Two recent events have once again made me consider writing confessional style memoirs of my time as a holiday rep in the hedonistic 1990s. (These days that big spoilsport health and safety looms large in most of the very tame holiday rep stories I hear.) For me, the first trigger was stumbling across Cy Flood’s book, Confessions of a Holiday Rep, written in the very same period when I was wearing that hideous nylon uniform and single-handedly throwing whole drunken teams of rugby players off my coach. The second was this summer’s story doing the rounds of the tabloids about the 19 year old woman who allegedly performed sex acts on several men in a Magaluf bar to win a cocktail. Whilst everyone professed to be shocked and horrified, I didn’t blink: when I was repping for the youth market in Tenerife, this kind of drunken debauchery was so commonplace it stopped becoming noteworthy. In fact, some of the things I was required to do myself were pretty flabbergasting, but I’m saving the best, a game called Blind Man’s Muff, for an upcoming article.

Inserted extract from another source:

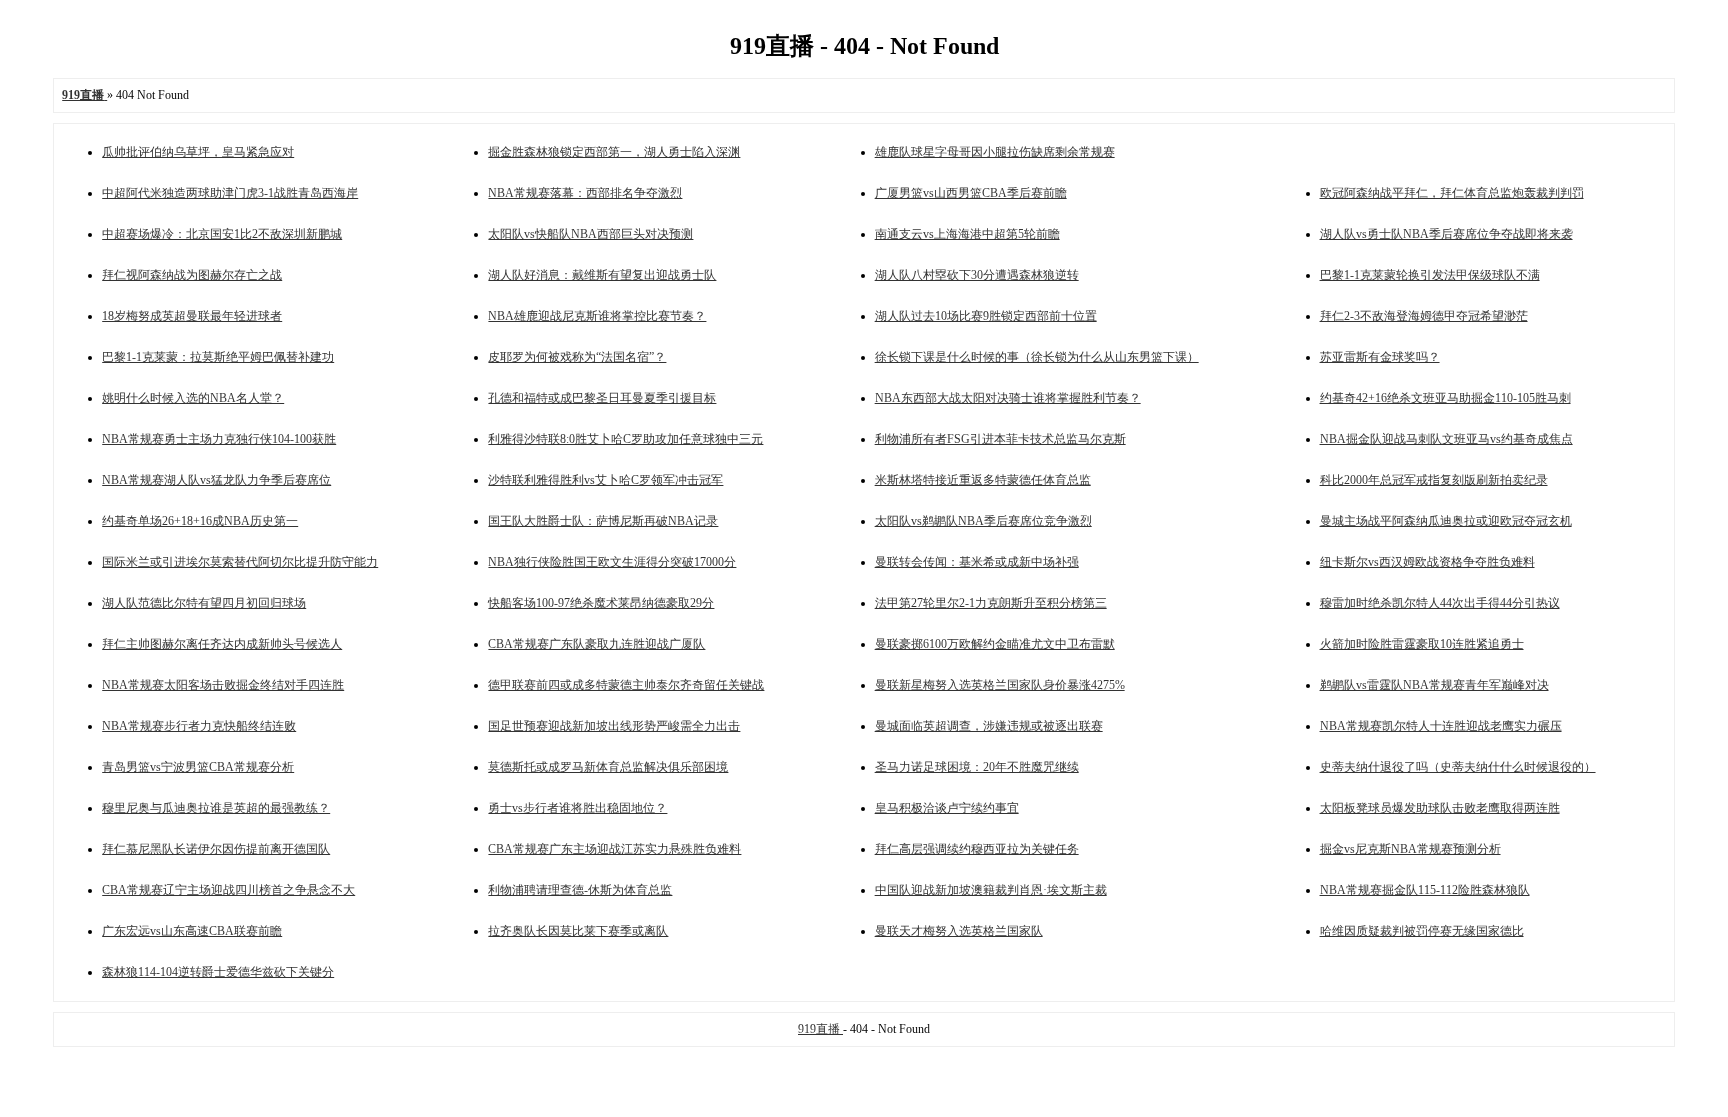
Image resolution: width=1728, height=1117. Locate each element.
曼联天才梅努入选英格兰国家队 (959, 931)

Today’s Rebecca is a completely different person from that freshly graduated twentysomething who (almost) lasted three summer seasons and emerged with a rhino-hide skin. Twenty years on I work in the very staid legal profession, rarely drink and like to be in bed by 10.30 pm. I have never worked such long hours in my life as during my holiday rep years, nor gained such an insight into human nature, often at its very lowest ebb. I would say my time as a rep was the best education I received. In Tenerife, I spent a lot of time breaking up fights (now not allowed due to health and safety) and interpreting for guests at the police station and the hospital. In Turkey, Menorca and Lanzarote I had to entertain the guests by singing and dancing at the rep’s cabaret in addition to all the usual duties. However tough my current job gets, I’m not required by the court to sing Big Spender or do a can-can. I once had to accompany a male guest who was wearing nothing but a g-string to the police station after his camera was stolen. He refused to put on any clothes. The police refused to let him into the building in such an indecent state. I also had to ask a couple if they could please stop having wild exhibitionist sex on their hotel balcony every afternoon.
But are these stories actually interesting or funny or, like many confessional memoirs, are they just simply self-indulgent? Did you have to be there at the time? I’ve read quite a few true stories where the writer is obviously writing for their own amusement. Yes, it may have been hilarious at the time when the author was drunkenly scrambling over rocks at 2 am on a Thai beach, but for the reader it is as thrilling as looking at all 1,000 of your colleague’s holiday snaps. Or is it all down to good writing and the way you tell your tales? The jury is still out for me, although what Blind Man’s Muff entailed is so toe-curlingly horrifying that everyone I tell is fascinated.
Since 2009 I have been working on my magnum opus, a fly-on-the-wall novel about what really goes on behind the scenes in the legal profession. So I guess my answer is yes!